__Assignment__
Check every line below for the word "icon" and show those that hold it.

⁂

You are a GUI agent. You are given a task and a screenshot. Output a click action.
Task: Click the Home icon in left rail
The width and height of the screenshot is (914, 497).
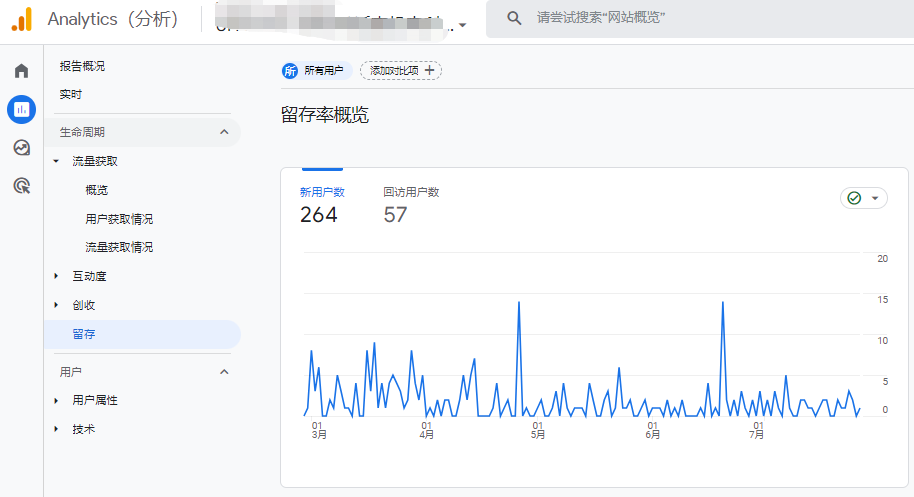point(21,71)
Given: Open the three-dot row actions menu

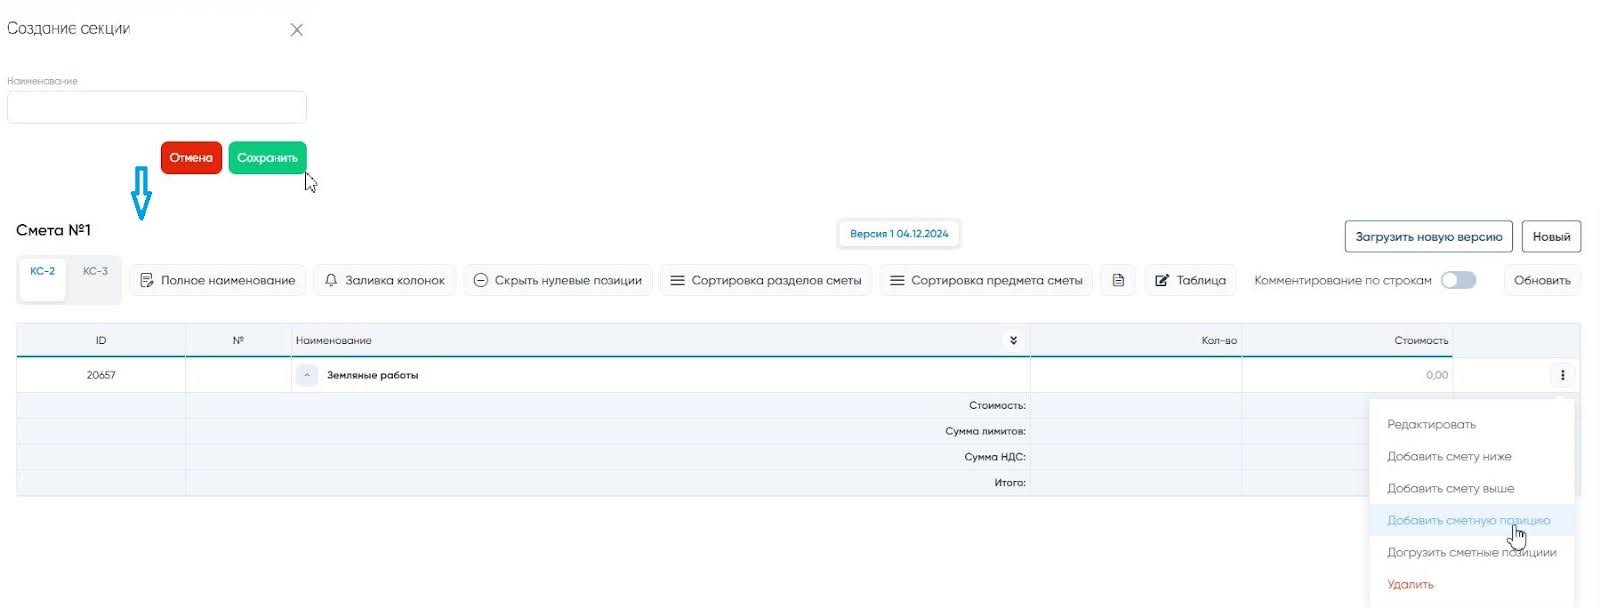Looking at the screenshot, I should 1562,376.
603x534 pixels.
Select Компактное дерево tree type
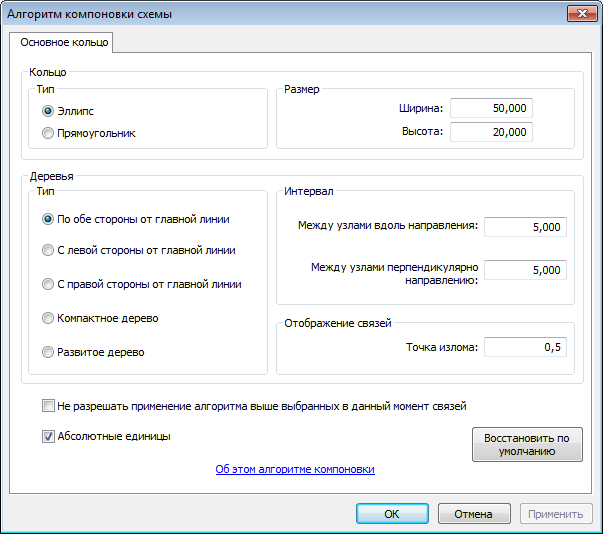click(48, 318)
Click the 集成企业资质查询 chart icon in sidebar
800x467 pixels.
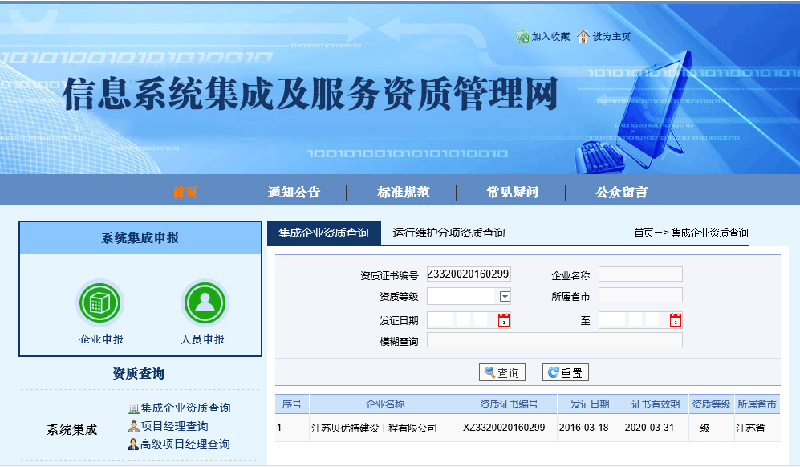pos(133,408)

⁂

__Expected answer__
Task: Click the Home icon in left rail
Click the 集成企业资质查询 chart icon in sidebar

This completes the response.